Joint Error Rate calibration
Simulations for one and two-sample tests
P. Neuvial
2018-03-27
Source:vignettes/jointErrorRateCalibration_simulations.Rmd
jointErrorRateCalibration_simulations.Rmd
This vignettes illustrates the following points
- simulation of one- and two-sample Gaussian equi-correlated observations
- computation of test statistics by randomization
- calibration of Joint-Family-Wise Error Rate (JER) thresholds
We start with two-sample tests because we believe they are used more frequently.
library("sanssouci")
#set.seed(0xBEEF) # for reproducibility
library("ggplot2")
Parameters:
m <- 5e2
n <- 30
pi0 <- 0.8
rho <- 0.3
SNR <- 3
We use the function SansSouciSim
to generate Gaussian
equi-correlated samples. We then ‘fit’ the resulting SansSouci
object
Two-sample tests
Simulation
obj <- SansSouciSim(m, rho, n, pi0, SNR = SNR, prob = 0.5)
obj
## 'SansSouci' object:
## Number of hypotheses: 500
## Number of observations: 30
## 2-sample data
##
## Truth:
## 100 false null hypotheses (signals) out of 500 (pi0=0.8)
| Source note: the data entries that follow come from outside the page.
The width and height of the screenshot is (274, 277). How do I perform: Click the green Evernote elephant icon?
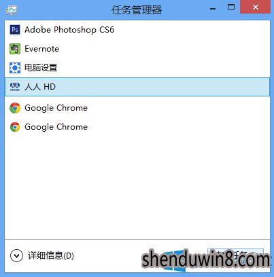click(15, 49)
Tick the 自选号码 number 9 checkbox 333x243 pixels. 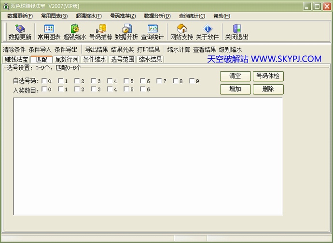tap(192, 81)
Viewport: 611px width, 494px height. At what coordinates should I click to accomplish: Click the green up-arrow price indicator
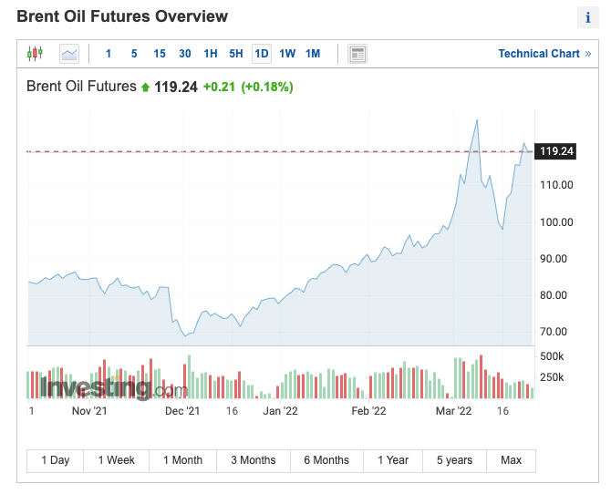point(145,87)
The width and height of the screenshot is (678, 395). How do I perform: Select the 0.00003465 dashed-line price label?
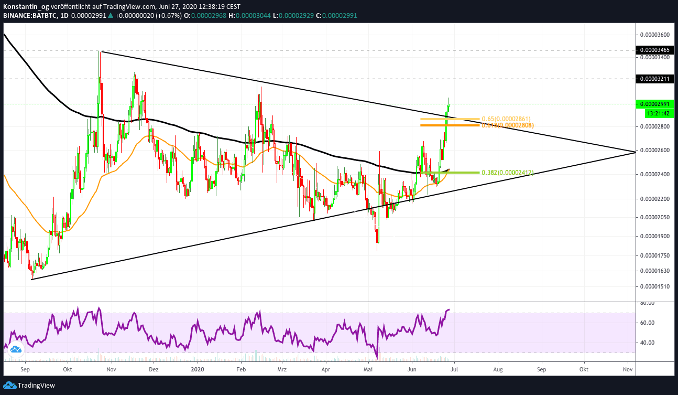(655, 50)

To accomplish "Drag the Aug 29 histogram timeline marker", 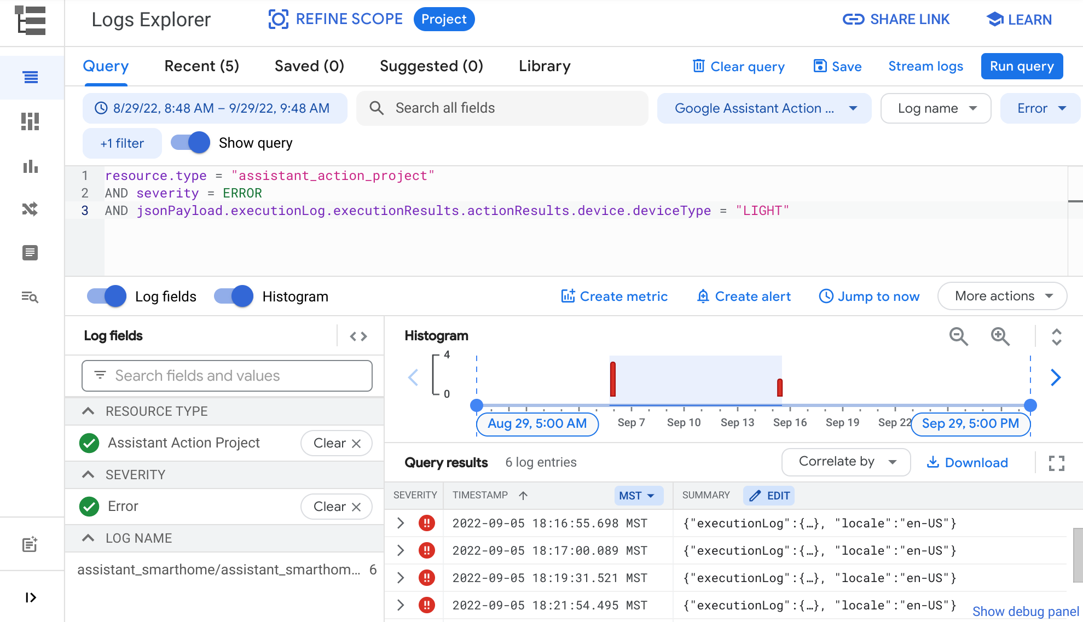I will (x=477, y=404).
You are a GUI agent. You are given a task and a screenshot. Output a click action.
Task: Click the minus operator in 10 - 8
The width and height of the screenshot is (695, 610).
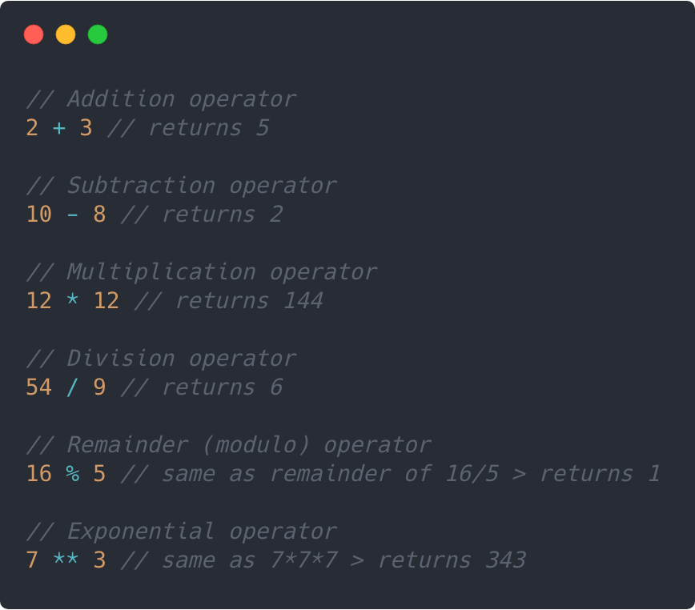[x=73, y=215]
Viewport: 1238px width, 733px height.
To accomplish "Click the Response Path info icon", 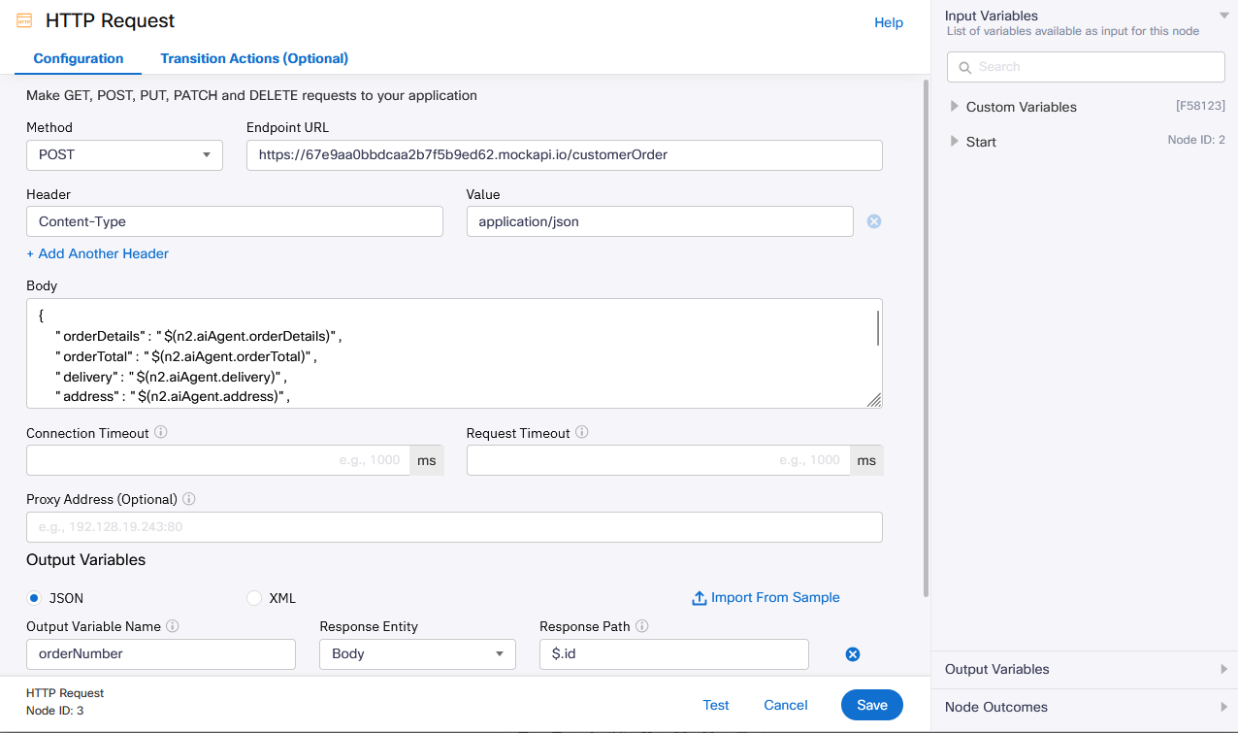I will click(x=642, y=626).

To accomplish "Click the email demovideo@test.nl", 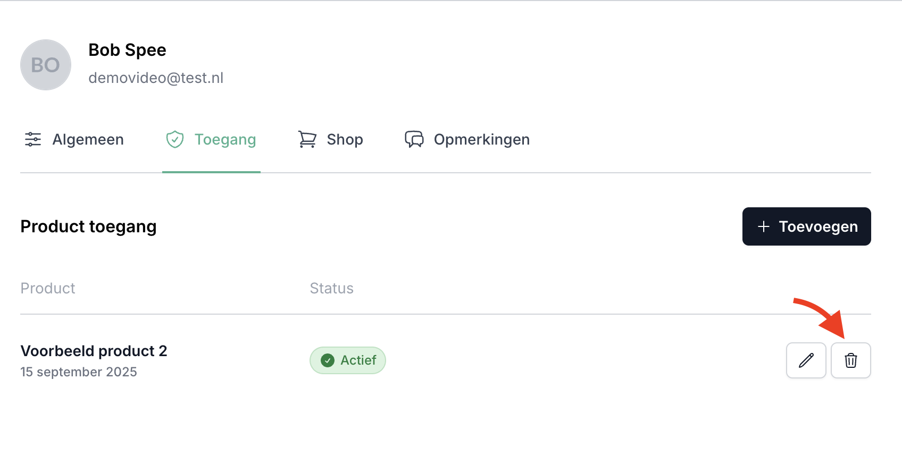I will [x=156, y=78].
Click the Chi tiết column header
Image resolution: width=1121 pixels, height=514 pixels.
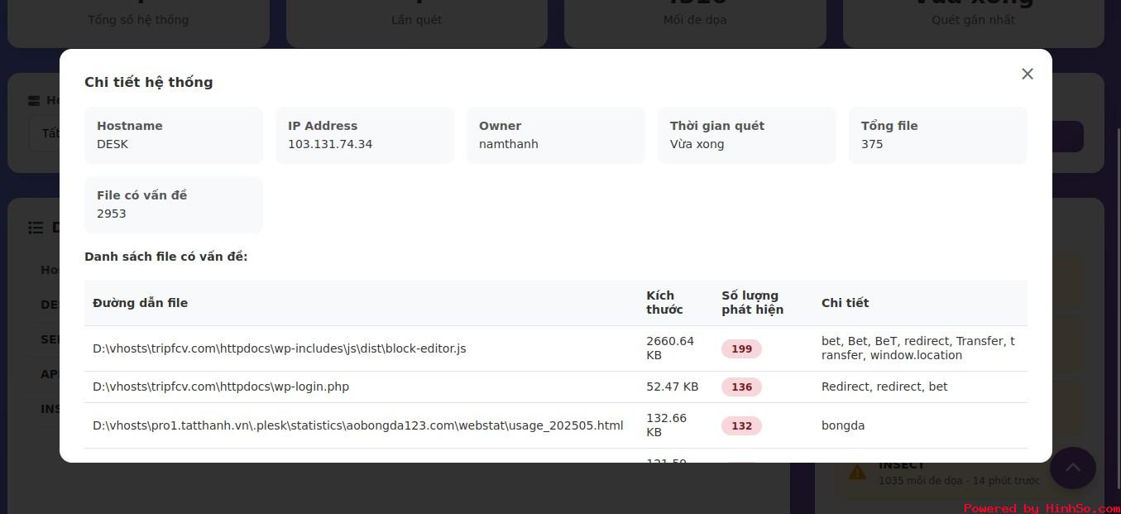[845, 303]
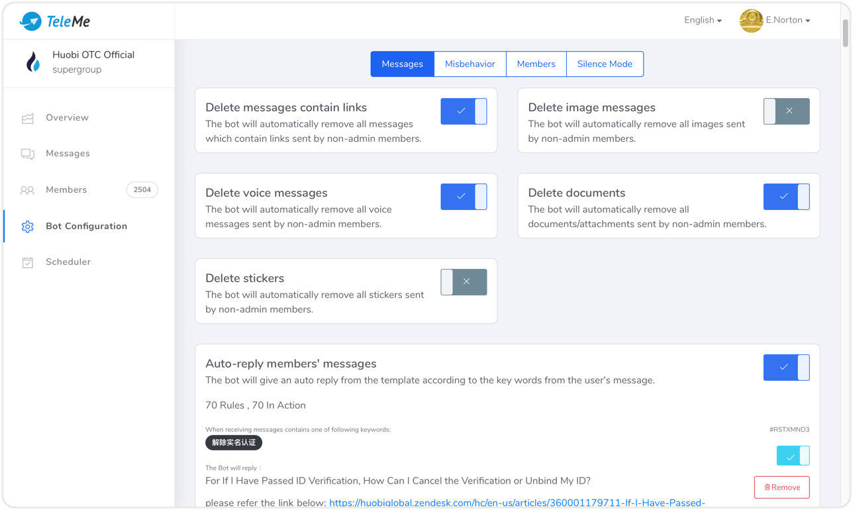Open Overview via its chart icon

tap(27, 118)
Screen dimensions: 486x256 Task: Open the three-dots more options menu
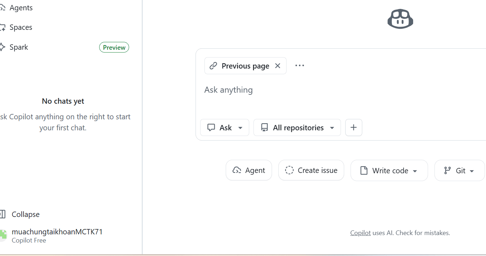pos(300,66)
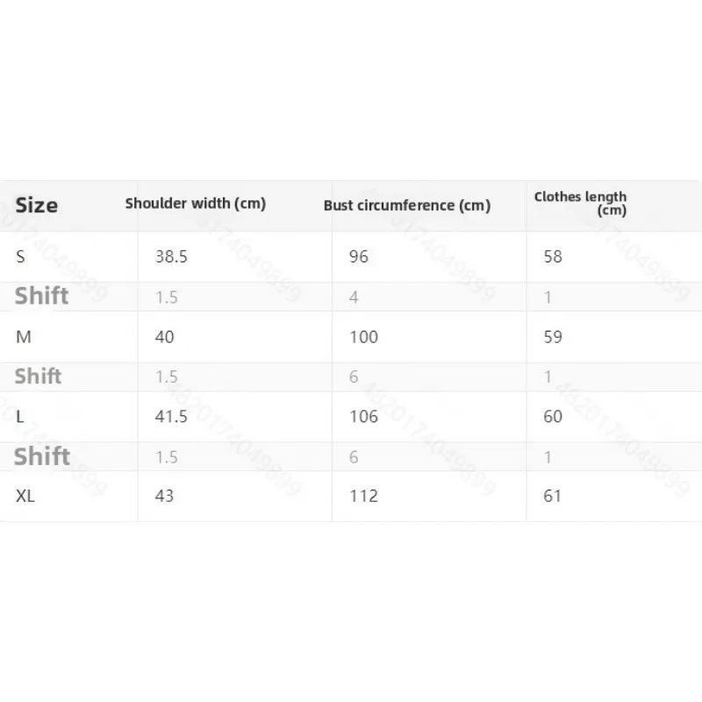Click the bust shift value 4
Screen dimensions: 702x702
(x=354, y=297)
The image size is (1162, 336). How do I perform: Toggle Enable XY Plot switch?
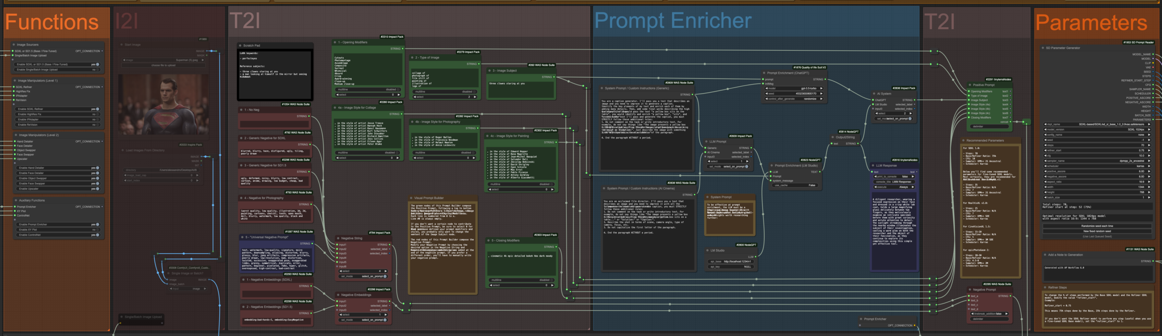[97, 230]
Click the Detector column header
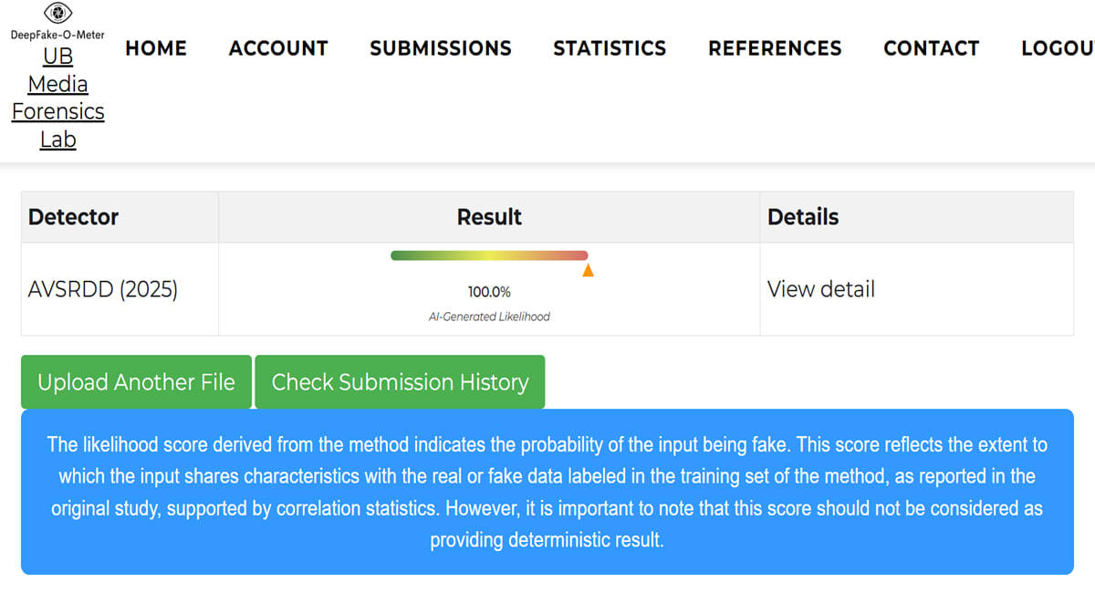The height and width of the screenshot is (593, 1095). [74, 217]
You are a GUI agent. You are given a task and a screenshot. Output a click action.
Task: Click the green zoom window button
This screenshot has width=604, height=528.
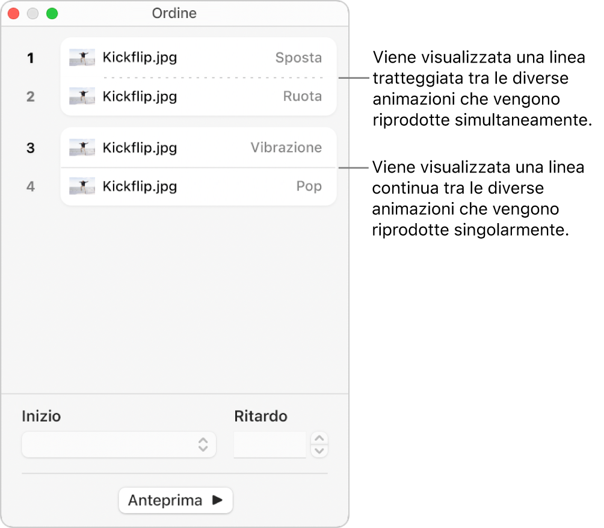pos(52,13)
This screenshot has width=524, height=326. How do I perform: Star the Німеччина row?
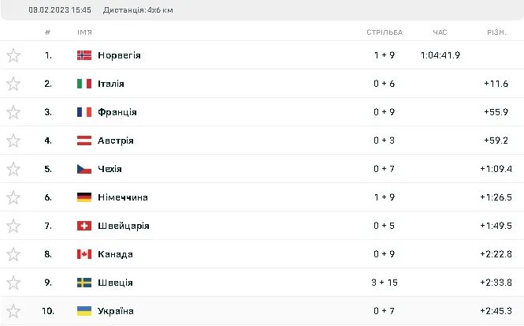tap(13, 197)
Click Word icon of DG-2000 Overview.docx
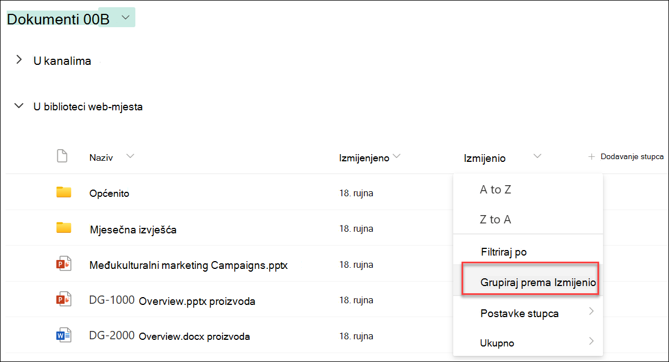The image size is (669, 362). 64,335
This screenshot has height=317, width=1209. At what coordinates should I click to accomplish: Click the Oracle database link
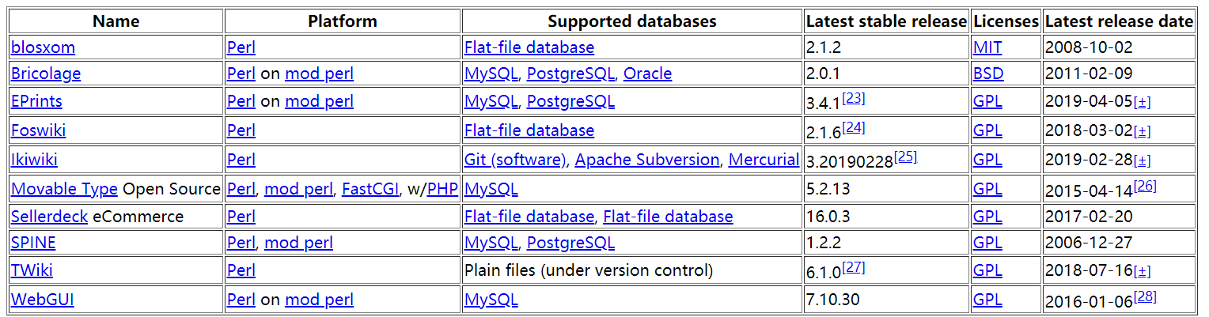[647, 74]
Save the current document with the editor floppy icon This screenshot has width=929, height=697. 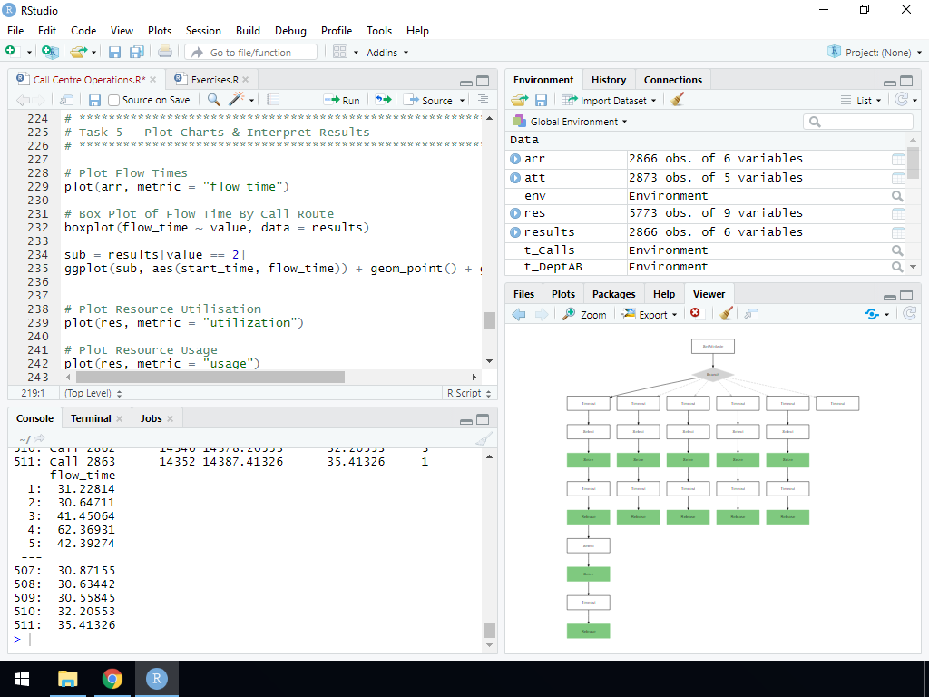pyautogui.click(x=94, y=100)
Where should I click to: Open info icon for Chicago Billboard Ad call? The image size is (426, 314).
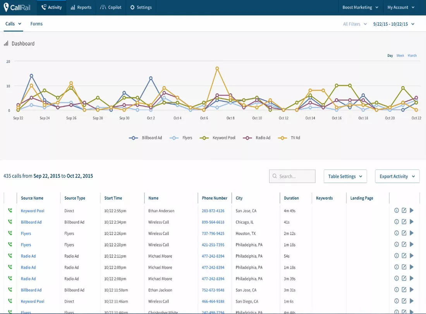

We perform JER calibration using the linear (Simes) template \(\mathfrak{R(\lambda)}=(R_1(\lambda),\) \(\ldots,R_K(\lambda)\), where for \(1 \leq k \leq K\)
\[R_k(\lambda) = \left\{i\in \{1, \dots , m\}\::\: \bar{\Phi}(Z_i) > \frac{\lambda k}{m} \right\}\,\]
where \(\bar{\Phi}\) is the cdf of the \(\mathcal{N}(0,1)\) distribution. Note that \(p_i = \bar{\Phi}(Z_i)\) is the one-sided \(p\)-value associated to the test statistics \(Z_i\).
Calibration
B <- 1000
alpha <- 0.2
cal <- fit(obj, alpha = alpha, B = B, family = "Simes")
cal
## 'SansSouci' object:
## Number of hypotheses: 500
## Number of observations: 30
## 2-sample data
##
## Truth:
## 100 false null hypotheses (signals) out of 500 (pi0=0.8)
## Parameters:
## Test function: rowWelchTests
## Number of permutations: B=1000
## Significance level: alpha=0.2
## Reference family: Simes
## (of size: K=500)
##
## Output:
## Calibration parameter: lambda=0.2051593
The output of the calibration is the following SansSouci
object. In particular:
-
cal$input
contains the input simulated data (and the associated truth) -
cal$param
contains the calibration parameters -
cal$output
contains the output of the calibration, including-
p.values
: \(m\) test statistics calculated by permutation -
thr
: A JER-controlling family of \(K\) (here \(K=m\)) elements -
lambda
: the \(\lambda\)-calibration parameter
-
Because we are under positive equi-correlation, we expect \(\lambda > \alpha\) for the Simes family.
cal$output$lambda
## 20%
## 0.2051593
cal$output$lambda > alpha
## 20%
## TRUE
Post hoc confidence bounds
The fitted SansSouci
object contains post hoc confidence
bounds:
## x label stat bound
## 1 1 Simes TP 1
## 2 2 Simes TP 2
## 3 3 Simes TP 3
## 4 4 Simes TP 4
## 5 5 Simes TP 5
## 6 6 Simes TP 6
We compare it to the true number of false positives among the most significant items, and to the Simes bound without calibration
cal0 <- fit(obj, alpha = alpha, B = 0, family = "Simes")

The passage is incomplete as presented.